The project objective of Digitizing Early Farming Cultures (DEFC) is the standardization and integration of research data from sites and finds from the Neolithic and Copper Age (7000–3000 BC) located in Greece and Western Anatolia. These datasets are based on digital and analog resources of research projects of the research group Anatolian Aegean Prehistoric Phenomena (AAPP) at the Institute for Oriental and European Archaeology (OREA) of the Austrian Academy of Sciences.
Greece and Western Anatolia are two neighbouring and archaeologically closely related regions. They are, however, usually studied in isolation from each other and have therefore developed different terminologies and chronologies. Direct results of this de facto separation are not only huge amounts of fragmented research data but also several different models and standards for ordering and describing more or less the same kind of data. To pose and answer archaeological research questions concerning the whole territory, the information must be harmonized.
The aim of the DEFC project is now to harmonize the existing data, to digitize analog resources and make metadata available to facilitate access and reuse this data. To achieve those goals an archaeological data management system is needed.
The particular requirements to the data model are to reflect the high granularity of the archaeological data structure which correlates on different levels to the excavation process workflow, geographical location, chronological periodization and at the same time to keep the complex relationships between the data objects. After an evaluation of already existing solutions for managing (archaeological) data (e.g. Microsoft Access, Arches Project) it turned out that those were not comprehensive enough for modeling and capturing the very heterogeneous datasets the DEFC project is confronted with. Therefore the development of a more customizable application to collect, standardize, analyze and visualize archaeological data was necessary.

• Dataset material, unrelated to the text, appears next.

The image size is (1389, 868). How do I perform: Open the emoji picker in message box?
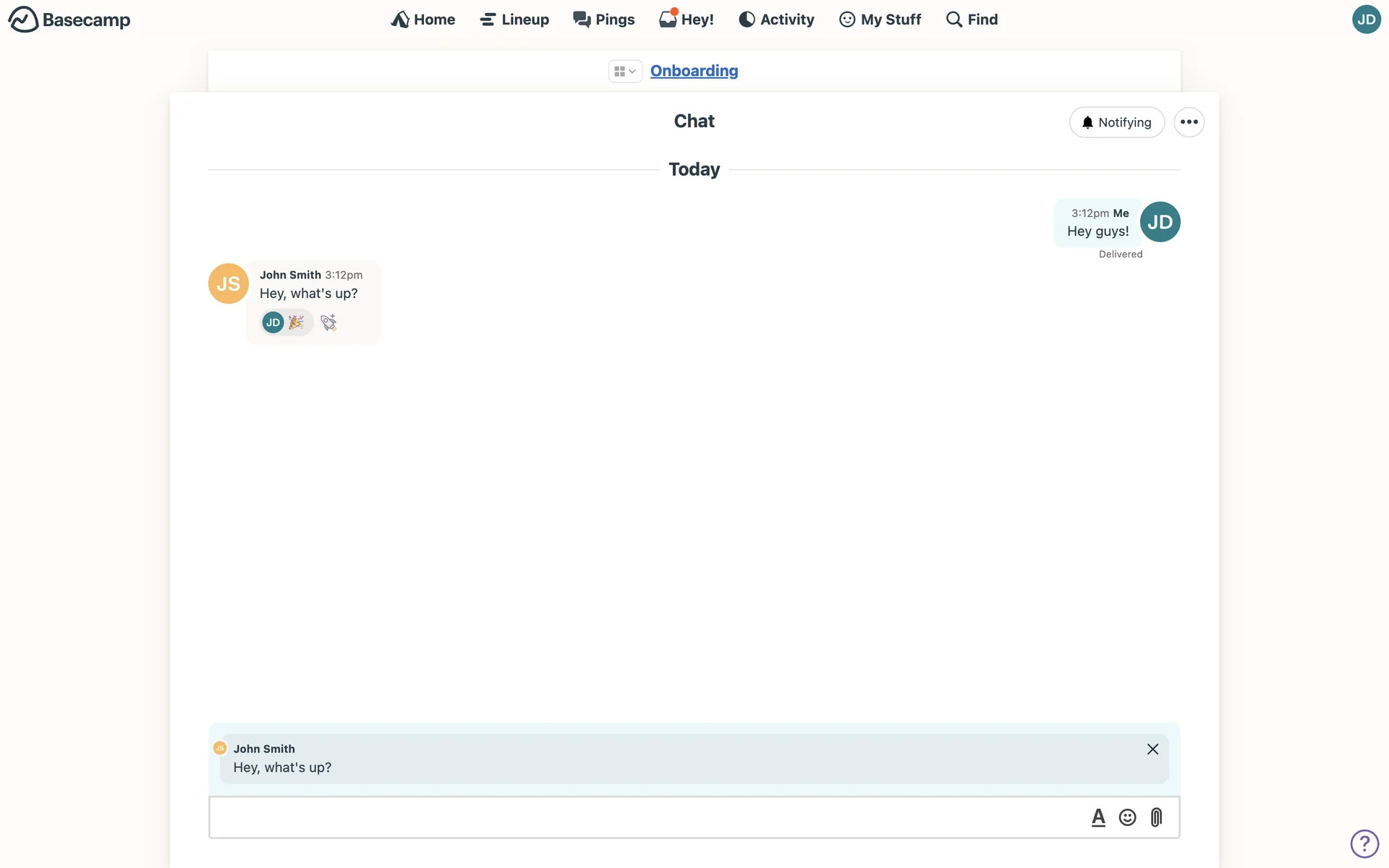[1127, 817]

To meet the needs of researchers a clear conceptual data model based on archaeological objects relationships has been defined with the following main model classes:
Each of those classes is defined through several properties, most of them linked to a carefully curated set of controlled vocabulary.
The project aims to integrate open access resources by using Web APIs and Linked Data practices. At the time being Geonames referencing is implemented for the archaeological locations and provided via a user interface. Hence the fetched Geonames IDs are stored within the database to later be linked to the Pelagios project.

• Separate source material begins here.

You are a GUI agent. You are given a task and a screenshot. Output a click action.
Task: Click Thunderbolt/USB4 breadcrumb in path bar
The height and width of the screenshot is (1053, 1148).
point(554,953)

The bibliographic data formerly stored in proprietary formats MS-Access and AskSam was imported to a Zotero library and linked to the DEFC-Database so that every reference record in DEFC redirects to a Zotero library record, where the entire bibliography can also be explored.
To make the published data available ‘open access’ for further reuse in research, a REST-API (Django REST framework) was implemented along with the web user interface for querying and exporting data.
The outlook of the project is to turn the data into Linked Open Data and make it available via a SPARQL endpoint. Moreover, the thesaurus consisting of hierarchically structured archaeological data units (respectively the aforementioned controlled vocabulary) has been partially mapped to the CIDOC CRM ontology and will later be mapped to the SKOS schema. This will, overall, enhance the quality of the RDF data in the future.
The development of the DEFC-App and its underlying data model could be understood as a very common use case in the broad field of digital humanities as it involves a tight cooperation between archaeologists, data analysts and developers.